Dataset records
########################################
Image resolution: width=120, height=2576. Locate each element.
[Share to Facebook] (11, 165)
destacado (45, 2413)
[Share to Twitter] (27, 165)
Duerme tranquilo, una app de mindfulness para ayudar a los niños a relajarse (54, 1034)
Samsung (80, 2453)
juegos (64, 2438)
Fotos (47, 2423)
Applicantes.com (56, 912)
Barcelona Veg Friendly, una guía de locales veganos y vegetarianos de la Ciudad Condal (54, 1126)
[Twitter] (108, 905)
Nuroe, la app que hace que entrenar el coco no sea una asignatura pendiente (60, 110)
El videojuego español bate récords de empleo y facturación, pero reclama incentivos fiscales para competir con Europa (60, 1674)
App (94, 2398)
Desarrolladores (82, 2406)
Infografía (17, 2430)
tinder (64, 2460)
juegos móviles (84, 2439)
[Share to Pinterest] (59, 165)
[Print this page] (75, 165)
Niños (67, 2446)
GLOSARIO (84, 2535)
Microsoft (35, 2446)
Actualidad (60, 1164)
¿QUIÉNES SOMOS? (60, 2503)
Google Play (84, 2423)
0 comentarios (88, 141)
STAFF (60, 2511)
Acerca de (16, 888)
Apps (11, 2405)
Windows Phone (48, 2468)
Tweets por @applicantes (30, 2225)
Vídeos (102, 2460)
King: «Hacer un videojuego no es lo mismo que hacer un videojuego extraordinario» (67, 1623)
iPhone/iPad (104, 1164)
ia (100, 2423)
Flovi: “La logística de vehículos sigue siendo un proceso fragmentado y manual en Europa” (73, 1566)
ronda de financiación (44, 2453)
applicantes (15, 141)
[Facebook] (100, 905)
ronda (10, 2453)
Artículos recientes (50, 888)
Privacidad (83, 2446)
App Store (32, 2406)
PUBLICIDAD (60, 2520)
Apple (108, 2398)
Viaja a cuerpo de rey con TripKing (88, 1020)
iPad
########################################
Copy out each line of the data above, exactly, if it lies between the line holding "Infografía (17, 2430)" and the line holding "App Store (32, 2406)", inclusive; copy no other line.

Infografía (17, 2430)
tinder (64, 2460)
juegos móviles (84, 2439)
[Share to Pinterest] (59, 165)
[Print this page] (75, 165)
Niños (67, 2446)
GLOSARIO (84, 2535)
Microsoft (35, 2446)
Actualidad (60, 1164)
¿QUIÉNES SOMOS? (60, 2503)
Google Play (84, 2423)
0 comentarios (88, 141)
STAFF (60, 2511)
Acerca de (16, 888)
Apps (11, 2405)
Windows Phone (48, 2468)
Tweets por @applicantes (30, 2225)
Vídeos (102, 2460)
King: «Hacer un videojuego no es lo mismo que hacer un videojuego extraordinario» (67, 1623)
iPhone/iPad (104, 1164)
ia (100, 2423)
Flovi: “La logística de vehículos sigue siendo un proceso fragmentado y manual en Europa” (73, 1566)
ronda de financiación (44, 2453)
applicantes (15, 141)
[Facebook] (100, 905)
ronda (10, 2453)
Artículos recientes (50, 888)
Privacidad (83, 2446)
App Store (32, 2406)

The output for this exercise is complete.